• [Exercise]: Print the records again, matching each line exactly.

• [Exercise inputs]:
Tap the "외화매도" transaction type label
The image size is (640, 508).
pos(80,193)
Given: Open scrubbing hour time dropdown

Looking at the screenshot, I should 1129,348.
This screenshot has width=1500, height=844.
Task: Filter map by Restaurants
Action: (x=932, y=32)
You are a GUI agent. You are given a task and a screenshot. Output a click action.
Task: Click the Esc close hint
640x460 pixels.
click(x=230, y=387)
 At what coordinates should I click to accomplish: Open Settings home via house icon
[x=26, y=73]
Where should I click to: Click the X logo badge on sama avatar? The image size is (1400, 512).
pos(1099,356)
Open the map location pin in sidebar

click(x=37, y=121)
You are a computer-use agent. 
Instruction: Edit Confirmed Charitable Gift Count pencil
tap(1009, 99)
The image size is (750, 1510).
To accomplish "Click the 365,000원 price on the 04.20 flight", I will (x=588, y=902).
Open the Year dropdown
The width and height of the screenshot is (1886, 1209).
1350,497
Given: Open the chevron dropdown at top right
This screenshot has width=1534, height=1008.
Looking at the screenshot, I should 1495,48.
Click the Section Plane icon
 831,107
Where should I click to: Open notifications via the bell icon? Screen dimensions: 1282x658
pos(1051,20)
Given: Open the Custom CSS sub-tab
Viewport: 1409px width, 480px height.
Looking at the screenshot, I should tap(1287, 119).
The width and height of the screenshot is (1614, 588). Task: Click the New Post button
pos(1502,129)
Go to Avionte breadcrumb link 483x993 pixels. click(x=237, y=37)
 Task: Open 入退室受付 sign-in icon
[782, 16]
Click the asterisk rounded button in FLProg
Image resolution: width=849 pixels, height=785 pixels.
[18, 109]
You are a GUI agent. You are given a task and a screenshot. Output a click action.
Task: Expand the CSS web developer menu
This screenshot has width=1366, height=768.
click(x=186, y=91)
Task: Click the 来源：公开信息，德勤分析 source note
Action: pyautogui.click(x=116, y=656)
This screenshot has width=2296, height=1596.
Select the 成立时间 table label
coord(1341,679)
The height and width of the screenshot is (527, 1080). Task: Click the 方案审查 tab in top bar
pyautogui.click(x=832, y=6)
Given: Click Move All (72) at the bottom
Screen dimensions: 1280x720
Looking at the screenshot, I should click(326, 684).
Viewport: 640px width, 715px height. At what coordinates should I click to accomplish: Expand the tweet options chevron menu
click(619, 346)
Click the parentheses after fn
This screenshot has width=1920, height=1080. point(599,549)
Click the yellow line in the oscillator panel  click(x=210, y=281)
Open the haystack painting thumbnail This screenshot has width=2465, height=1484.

• [Answer for the task]:
Tap the "외화매도" transaction type label
The image size is (640, 508).
pos(80,193)
Given: Open scrubbing hour time dropdown

Looking at the screenshot, I should 1129,348.
This screenshot has width=1500, height=844.
Task: Filter map by Restaurants
Action: (x=932, y=32)
You are a GUI agent. You are given a task and a screenshot. Output a click action.
Task: Click the Esc close hint
640x460 pixels.
click(x=230, y=387)
 At what coordinates should I click to accomplish: Open Settings home via house icon
[x=26, y=73]
Where should I click to: Click the X logo badge on sama avatar? The image size is (1400, 512).
pos(1099,356)
Open the map location pin in sidebar

click(x=37, y=121)
You are a computer-use agent. 
Instruction: Edit Confirmed Charitable Gift Count pencil
tap(1009, 99)
The image size is (750, 1510).
To accomplish "Click the 365,000원 price on the 04.20 flight", I will (x=588, y=902).
Open the Year dropdown
The width and height of the screenshot is (1886, 1209).
1350,497
Given: Open the chevron dropdown at top right
This screenshot has width=1534, height=1008.
Looking at the screenshot, I should 1495,48.
Click the Section Plane icon
 831,107
Where should I click to: Open notifications via the bell icon? Screen dimensions: 1282x658
pos(1051,20)
Given: Open the Custom CSS sub-tab
Viewport: 1409px width, 480px height.
Looking at the screenshot, I should tap(1287, 119).
The width and height of the screenshot is (1614, 588). Task: Click the New Post button
pos(1502,129)
Go to Avionte breadcrumb link 483x993 pixels. click(x=237, y=37)
 Task: Open 入退室受付 sign-in icon
[782, 16]
Click the asterisk rounded button in FLProg
Image resolution: width=849 pixels, height=785 pixels.
[18, 109]
You are a GUI agent. You are given a task and a screenshot. Output a click action.
Task: Expand the CSS web developer menu
This screenshot has width=1366, height=768.
click(x=186, y=91)
Task: Click the 来源：公开信息，德勤分析 source note
Action: pyautogui.click(x=116, y=656)
This screenshot has width=2296, height=1596.
Select the 成立时间 table label
coord(1341,679)
The height and width of the screenshot is (527, 1080). Task: Click the 方案审查 tab in top bar
pyautogui.click(x=832, y=6)
Given: Click Move All (72) at the bottom
Screen dimensions: 1280x720
Looking at the screenshot, I should click(326, 684).
Viewport: 640px width, 715px height. At what coordinates should I click to accomplish: Expand the tweet options chevron menu
click(619, 346)
Click the parentheses after fn
This screenshot has width=1920, height=1080. point(599,549)
Click the yellow line in the oscillator panel  click(x=210, y=281)
Open the haystack painting thumbnail This screenshot has width=2465, height=1484.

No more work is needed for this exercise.